Friday, March 4, 2011

Race and Adoption

I read with great interest an article the other day which noted that race should no longer be a key criterion for social workers seeking adoptive families for children in foster care in Great Britain, stressing that the priority must instead be to quickly find a child a new home. Issuing new advice to those working on adoptions, and dismissing critics including the National Association of Black Social Workers in the United States, Education Secretary Michael Grove, himself adopted as a child, is moving Britain closer in line to its European neighbors, who largely disregard a child’s ethnicity. What do you think?


Von said...

Disagree strongly.Ethnicity is important. White parents cannot teach children of colour to deal with racism.There are other issues all valid and taken seriously back in the '70's when this area was taken very seriously and children's heritage treated with more respect.

Chris said...

@Von I agree that ethnicity is an important issue to the family that adopts across race. This issue remains one that has been continuously studied.

Themes that emerge from most studies include the need for having same race toys, living in a diverse neighborhood, accepting as a parent you can only partially understand what the adoptee goes through, having multi-racial friends as well as providers (teachers, nurses, MDS) going to cultural events (Regina Kupecky).

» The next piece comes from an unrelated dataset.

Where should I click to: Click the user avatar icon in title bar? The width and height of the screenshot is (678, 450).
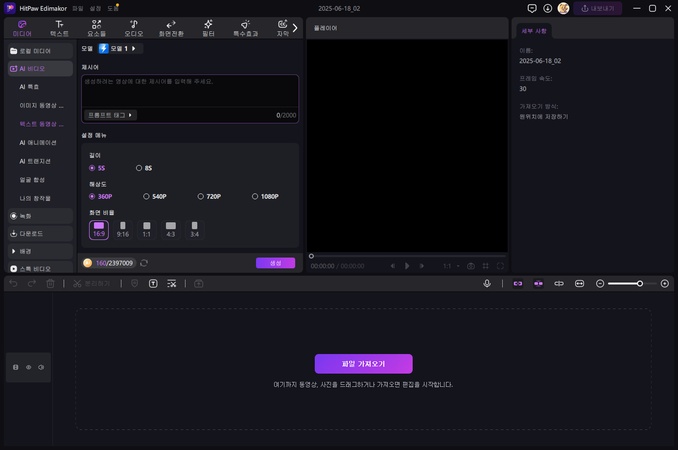(x=563, y=8)
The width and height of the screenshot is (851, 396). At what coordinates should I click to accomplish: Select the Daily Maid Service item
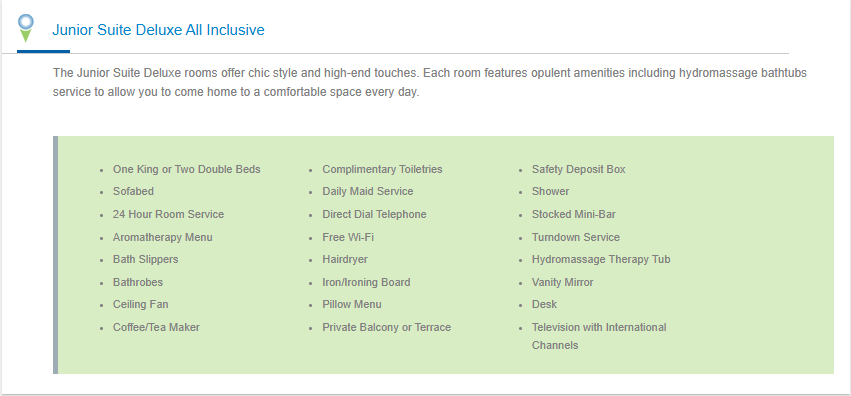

Families who consider adopting transracially need to consider all of these and other ways to prepare their entire extended family. As adoptive families we cannot eliminate the racism some children may face, but we can, with strength and preparation do our best to educate ourselves, our extended family and our children how best to cope with the challenge.

Family is important to us all throughout our lives and we must be sure that each and every child has had every opportunity, including considering to be placed in a family of a different race rather than aging our of the foster care system. Additionally, older youth adopted from foster care do have a say in the kind of family they prefer and their racial preferences are usually listened to carefully by the courts and their social workers.